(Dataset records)
----------------------------------------

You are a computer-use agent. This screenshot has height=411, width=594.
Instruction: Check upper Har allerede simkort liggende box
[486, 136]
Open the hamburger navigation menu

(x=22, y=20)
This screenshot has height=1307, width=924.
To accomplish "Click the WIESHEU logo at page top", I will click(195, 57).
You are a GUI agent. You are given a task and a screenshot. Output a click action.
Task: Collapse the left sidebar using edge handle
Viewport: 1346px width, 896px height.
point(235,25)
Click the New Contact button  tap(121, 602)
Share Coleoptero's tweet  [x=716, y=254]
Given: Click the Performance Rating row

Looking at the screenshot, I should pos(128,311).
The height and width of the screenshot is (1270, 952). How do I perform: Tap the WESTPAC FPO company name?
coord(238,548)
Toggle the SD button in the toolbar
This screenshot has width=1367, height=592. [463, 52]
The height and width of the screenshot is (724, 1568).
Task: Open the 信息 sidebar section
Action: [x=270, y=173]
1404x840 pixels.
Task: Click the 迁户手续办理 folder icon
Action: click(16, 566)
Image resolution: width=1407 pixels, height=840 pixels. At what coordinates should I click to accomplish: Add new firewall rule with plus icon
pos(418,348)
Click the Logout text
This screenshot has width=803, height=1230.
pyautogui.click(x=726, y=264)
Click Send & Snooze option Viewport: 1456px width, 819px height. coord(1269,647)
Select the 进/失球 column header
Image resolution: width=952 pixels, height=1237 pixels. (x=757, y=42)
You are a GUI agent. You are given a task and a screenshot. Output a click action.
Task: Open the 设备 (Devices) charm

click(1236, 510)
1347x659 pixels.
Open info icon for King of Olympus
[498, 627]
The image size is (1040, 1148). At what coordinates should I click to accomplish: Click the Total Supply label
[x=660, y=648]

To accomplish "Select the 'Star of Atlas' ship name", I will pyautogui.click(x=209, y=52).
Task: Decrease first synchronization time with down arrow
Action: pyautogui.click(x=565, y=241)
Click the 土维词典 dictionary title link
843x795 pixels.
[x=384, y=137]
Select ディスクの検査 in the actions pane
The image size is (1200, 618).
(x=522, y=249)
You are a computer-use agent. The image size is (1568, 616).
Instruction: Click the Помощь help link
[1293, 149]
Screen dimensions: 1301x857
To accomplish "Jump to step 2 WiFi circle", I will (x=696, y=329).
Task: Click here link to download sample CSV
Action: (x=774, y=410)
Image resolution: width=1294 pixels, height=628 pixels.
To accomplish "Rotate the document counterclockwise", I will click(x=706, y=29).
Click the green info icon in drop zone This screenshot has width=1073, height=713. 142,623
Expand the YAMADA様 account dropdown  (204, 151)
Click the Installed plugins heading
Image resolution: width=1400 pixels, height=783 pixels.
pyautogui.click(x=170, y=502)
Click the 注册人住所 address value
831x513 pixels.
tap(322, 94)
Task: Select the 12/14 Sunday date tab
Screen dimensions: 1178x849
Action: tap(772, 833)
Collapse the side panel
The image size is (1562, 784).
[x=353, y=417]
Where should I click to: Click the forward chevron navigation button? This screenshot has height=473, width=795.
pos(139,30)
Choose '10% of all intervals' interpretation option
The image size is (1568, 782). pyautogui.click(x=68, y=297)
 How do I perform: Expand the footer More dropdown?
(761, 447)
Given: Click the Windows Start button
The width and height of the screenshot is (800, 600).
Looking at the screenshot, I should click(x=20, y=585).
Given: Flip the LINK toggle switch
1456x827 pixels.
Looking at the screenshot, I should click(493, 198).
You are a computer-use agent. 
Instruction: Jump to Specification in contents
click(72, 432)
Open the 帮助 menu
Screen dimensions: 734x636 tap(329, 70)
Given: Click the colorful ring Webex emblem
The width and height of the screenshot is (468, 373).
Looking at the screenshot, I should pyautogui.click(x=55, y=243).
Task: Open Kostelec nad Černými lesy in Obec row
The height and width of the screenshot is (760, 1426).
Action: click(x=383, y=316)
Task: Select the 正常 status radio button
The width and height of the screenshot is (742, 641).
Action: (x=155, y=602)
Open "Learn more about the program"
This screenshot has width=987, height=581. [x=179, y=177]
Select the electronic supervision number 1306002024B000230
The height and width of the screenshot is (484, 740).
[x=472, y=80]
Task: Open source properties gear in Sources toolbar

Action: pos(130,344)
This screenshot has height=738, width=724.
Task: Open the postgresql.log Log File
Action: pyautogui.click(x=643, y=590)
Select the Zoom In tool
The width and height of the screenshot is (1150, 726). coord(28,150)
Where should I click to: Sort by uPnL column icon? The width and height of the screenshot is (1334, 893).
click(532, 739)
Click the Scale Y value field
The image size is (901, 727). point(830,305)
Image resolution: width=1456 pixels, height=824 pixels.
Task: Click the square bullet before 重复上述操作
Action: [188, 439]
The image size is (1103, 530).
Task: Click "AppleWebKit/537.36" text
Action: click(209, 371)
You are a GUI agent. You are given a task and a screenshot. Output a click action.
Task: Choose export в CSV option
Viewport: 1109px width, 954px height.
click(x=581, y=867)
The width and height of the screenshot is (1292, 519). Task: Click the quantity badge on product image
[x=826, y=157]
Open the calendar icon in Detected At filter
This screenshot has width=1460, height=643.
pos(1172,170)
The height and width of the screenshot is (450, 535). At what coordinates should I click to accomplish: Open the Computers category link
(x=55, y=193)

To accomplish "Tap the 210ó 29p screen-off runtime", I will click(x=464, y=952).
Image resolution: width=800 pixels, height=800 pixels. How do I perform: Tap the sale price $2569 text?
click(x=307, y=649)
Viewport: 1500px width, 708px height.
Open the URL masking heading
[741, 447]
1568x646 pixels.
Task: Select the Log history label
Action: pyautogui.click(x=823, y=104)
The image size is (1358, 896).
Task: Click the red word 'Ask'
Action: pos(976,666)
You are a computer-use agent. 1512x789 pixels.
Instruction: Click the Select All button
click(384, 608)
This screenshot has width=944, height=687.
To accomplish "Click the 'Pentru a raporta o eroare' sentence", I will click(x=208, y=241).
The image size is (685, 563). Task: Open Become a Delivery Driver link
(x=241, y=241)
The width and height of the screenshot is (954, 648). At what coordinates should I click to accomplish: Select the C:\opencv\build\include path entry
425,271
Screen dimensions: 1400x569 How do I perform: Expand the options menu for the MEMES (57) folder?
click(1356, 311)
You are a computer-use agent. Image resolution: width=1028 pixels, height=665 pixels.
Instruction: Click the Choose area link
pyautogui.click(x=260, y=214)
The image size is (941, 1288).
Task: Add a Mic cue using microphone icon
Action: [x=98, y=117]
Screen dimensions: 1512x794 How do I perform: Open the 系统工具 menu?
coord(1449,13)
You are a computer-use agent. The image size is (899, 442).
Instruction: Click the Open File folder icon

----------------------------------------

(EXERCISE DIRECTIONS) Every line in the data above that contains "agent" needs to be copied.

(RESPONSE TO THIS EXERCISE)
You are a computer-use agent. This screenshot has height=411, width=594.
You are a GUI agent. You are given a task and a screenshot. Output a click action.
You are a GUI agent. You are given a task and a screenshot. Output a click action.
You are a computer-use agent. The image size is (1568, 616).
You are a computer-use agent. 
You are a GUI agent. You are given a task and a screenshot. Output a click action.
You are a computer-use agent. 1512x789 pixels.
You are a computer-use agent. Image resolution: width=1028 pixels, height=665 pixels.
You are a computer-use agent. The image size is (899, 442).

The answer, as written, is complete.